Teaching Patients How to Live

Hand in hand with marketing, the psychology practiced in consulting rooms has given to want to teach patients how to live. In other words, psychologists want to give philosophy lessons. Thus, psychology is being mixed with what marketing dictates, and a laughable worldview, without the slightest depth, is being configured as a parameter of mental sanity. Psychologists, instead of working on their own lack of culture and ignorance about life, have transformed the science of the mind into a mere product of well-being.

Jung’s “Intuition”

Of all the fundamental Jungian psychological functions, “intuition” is the most interesting and challenging for those who seek to understand them in depth. The very individual in whom this perceptual mechanism is accentuated, should he seek to interpret it, will find himself in great difficulty, since to interpret it would be, in short, to rationalize it, and one does not rationalize the irrational. Furthermore, if we compare it with the other irrational function according to Jung’s classification, the “sensation”, this one seems without a doubt more understandable and less abstruse to those who do not have it salient, since it is activated through stimuli that are more easily visible and palpable. Like “sensation”, the “intuition” is spontaneous, but although, as Jung says, it is an exclusively perceptive faculty, working in conjunction with the functions of judgment it induces an appraisal of what it perceives. This appraisal is, therefore, automatic and based on the inexplicable. What impresses most is that it often comes out loaded with certainty, and a certainty that defies logic, since it is based on an irrational perception. And to see that this mechanism proves to be effective over and over again, proves to be reliable to the point of not only rivaling, but invalidating conclusions reached by other faculties—apparently more logical faculties—in those who possess it pronouncedly… Remarkable.

The Psychological Mechanism That Is the Precursor…

The psychological mechanism that is the precursor of disillusionment is one of the most interesting mental faculties ever known. It manifests itself as a need, a natural unconscious tendency to project idealizations onto real entities and situations. In the minds that experience it, all conscious mental activity seems prone to detach itself from the concrete and spontaneously blend with subjective and fanciful tones, creating a parallel reality in which experience is intensified and presented in ideal aspect. Freud, of course, classified what little he understood of this mechanism as mental illness. But if, on the one hand, it contributes to accentuate, if not to produce future unpleasant contrasts between expectation and reality, it should be noted that creativity is entirely dependent on this capacity to attribute fantastic qualities to concrete experience. From the poet who idealizes the beloved woman to the engineer who creates in his mind the impossible, all of them have their inventiveness, and therefore their distinctiveness, originating in this very same mental faculty.

The Jungian Approach to Dream Interpretation…
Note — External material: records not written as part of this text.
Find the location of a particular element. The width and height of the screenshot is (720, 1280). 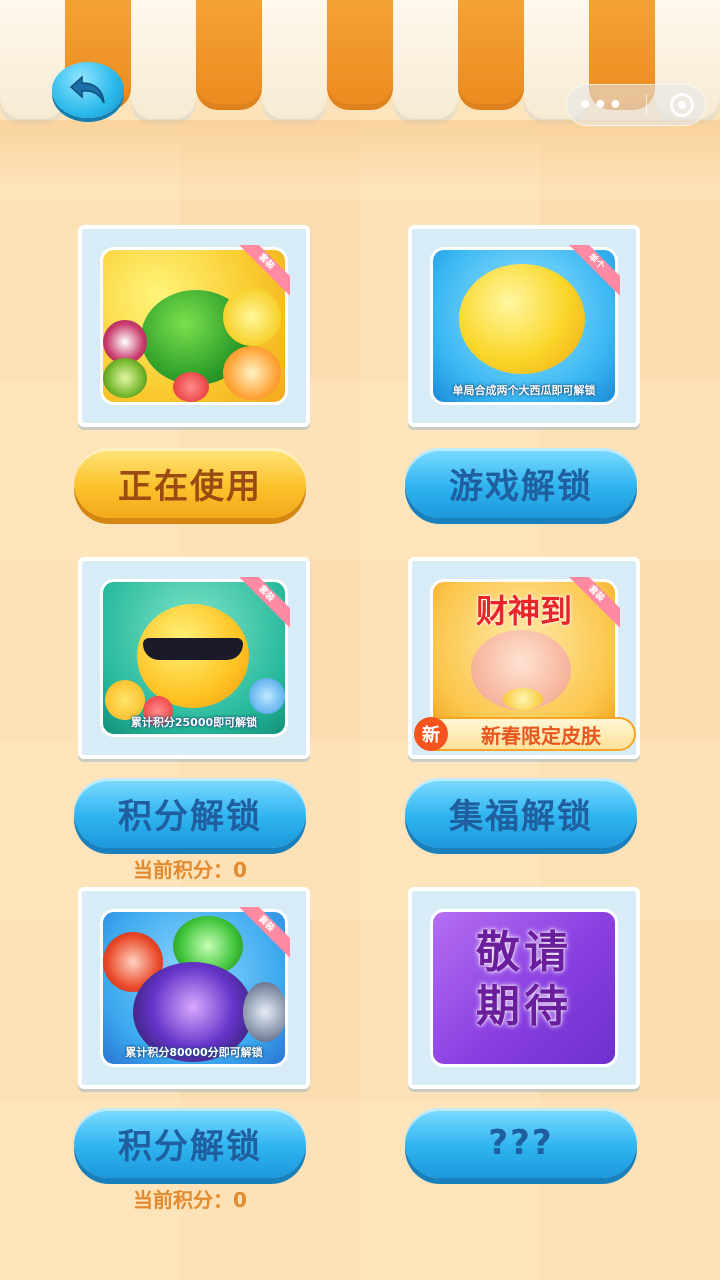

coming-soon-text: 敬请期待 is located at coordinates (524, 980).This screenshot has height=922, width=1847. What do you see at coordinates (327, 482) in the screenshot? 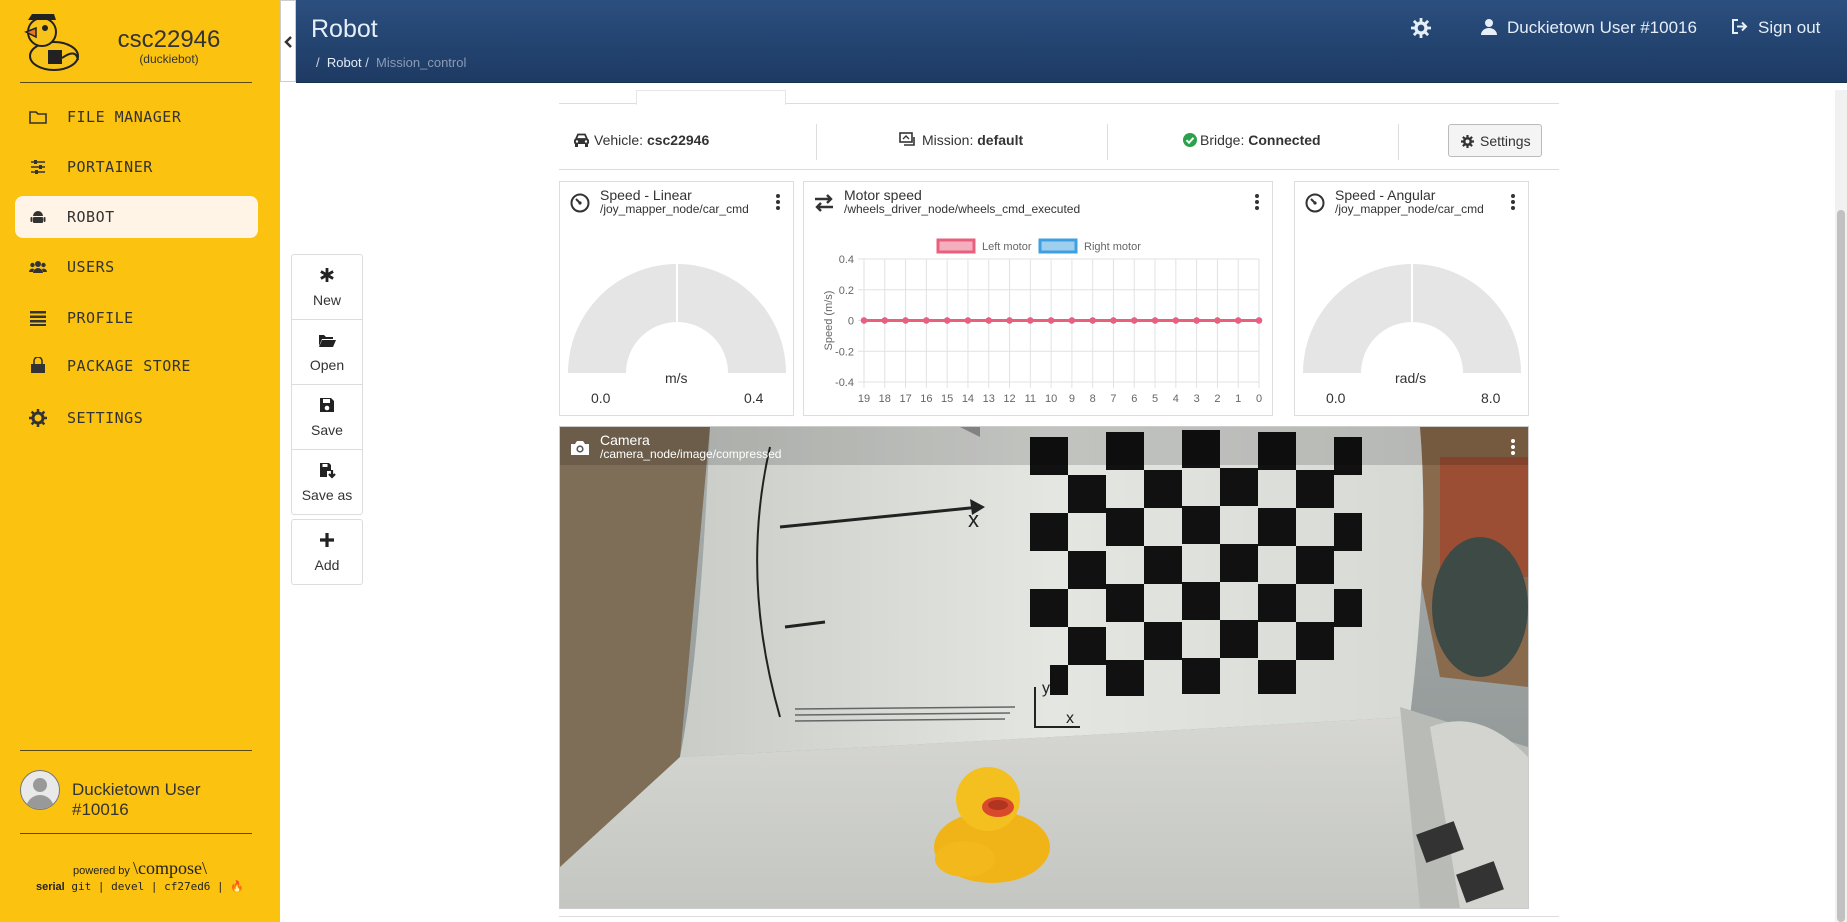
I see `save-as-button: Save as` at bounding box center [327, 482].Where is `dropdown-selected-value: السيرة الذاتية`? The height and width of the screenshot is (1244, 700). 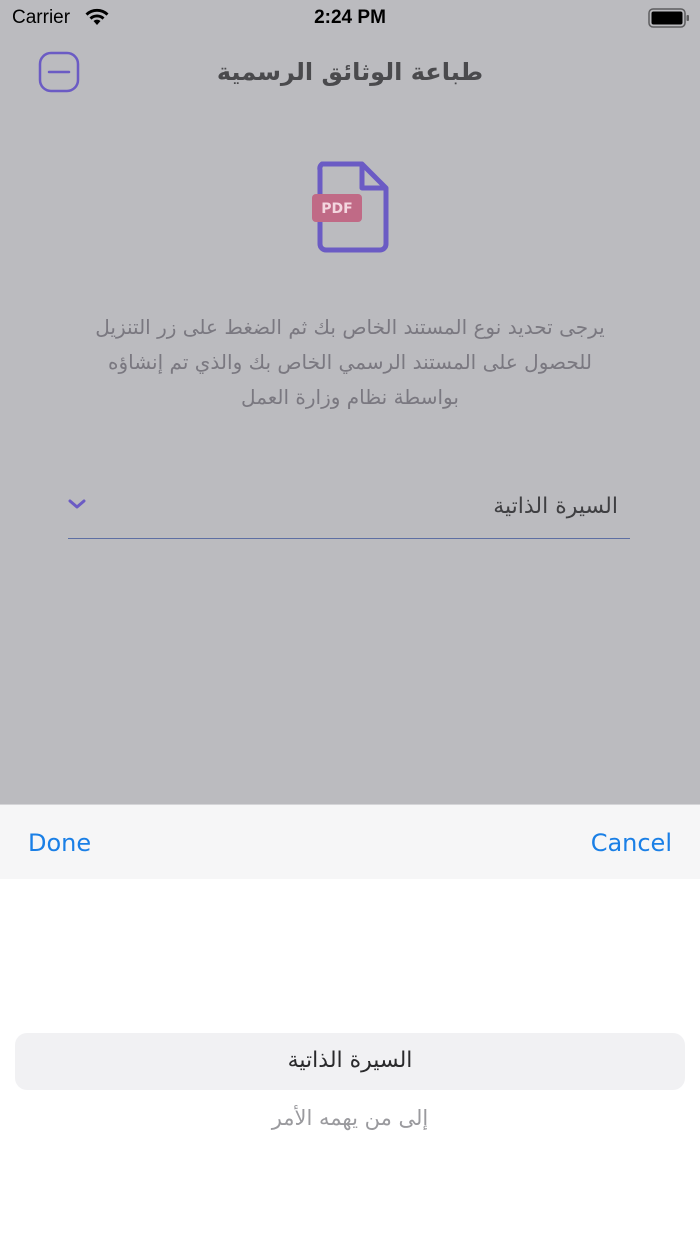
dropdown-selected-value: السيرة الذاتية is located at coordinates (556, 506).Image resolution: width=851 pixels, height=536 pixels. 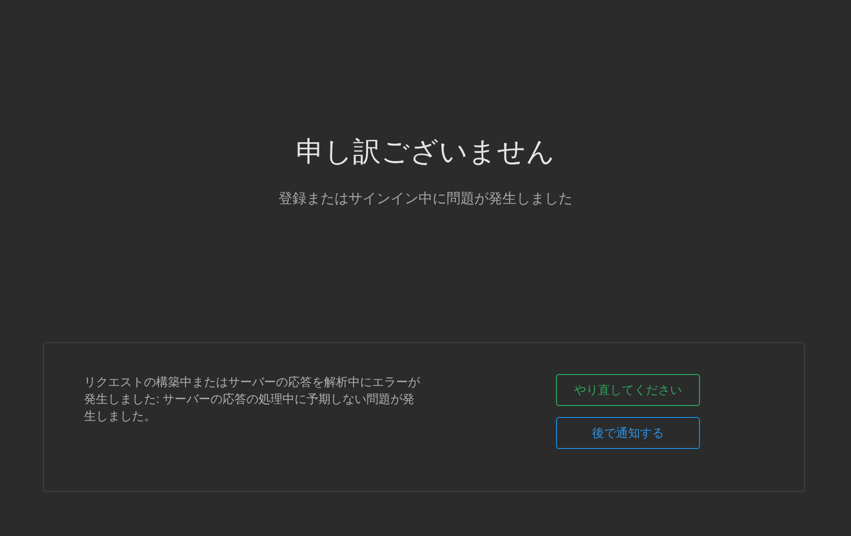 What do you see at coordinates (628, 390) in the screenshot?
I see `retry-button: やり直してください` at bounding box center [628, 390].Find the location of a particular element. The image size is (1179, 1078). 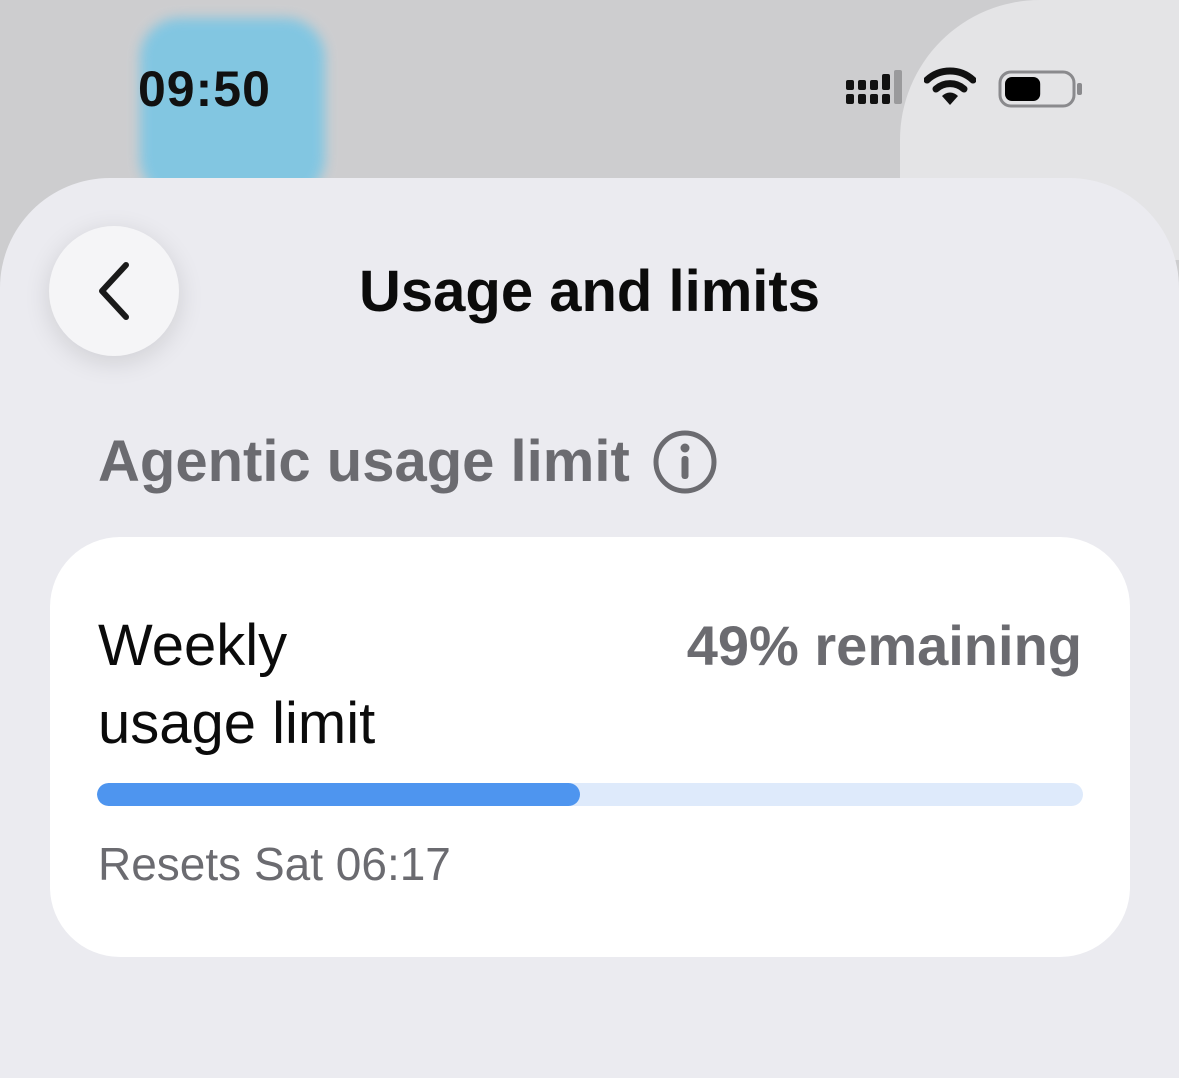

wifi-icon is located at coordinates (950, 86).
As with everything else, the Jungian approach to dream interpretation is much more interesting than what is generally done in psychoanalysis. Starting from the same necessary principle that one must find meaning in them, but not restricting himself to an exclusively causal interpretation, Jung opens himself to an infinite horizon of possibilities. An attentive analyst is quickly impressed by the disparity between the dreams of the same individual, from the lucidity of manifestation to the almost always discrepant content, sometimes based in the present, sometimes in the past, sometimes in fantasies, and so on. There are dreams in which the linearity makes understanding easier, while in others there is a strange superposition of disconnected scenes, if not abstract images and a complete absence of a logical link. It is not rare to have the sensorial certainty that such and such event occurred in a dream, without having retained pictorial elements; as well as the memory of loose dialogues and speeches, in manifestations that defy reasoning. Not to mention dreams that are amazingly connected to events that take place in the future. Jung, noting all this complexity, is right in approaching each dream individually and repudiating the attempt to box them all into a “manual of interpretations”. It is true that the psychologist, acting in this way, most often finds himself in the dark; but such humility, not to say courage, can occasionally pay off.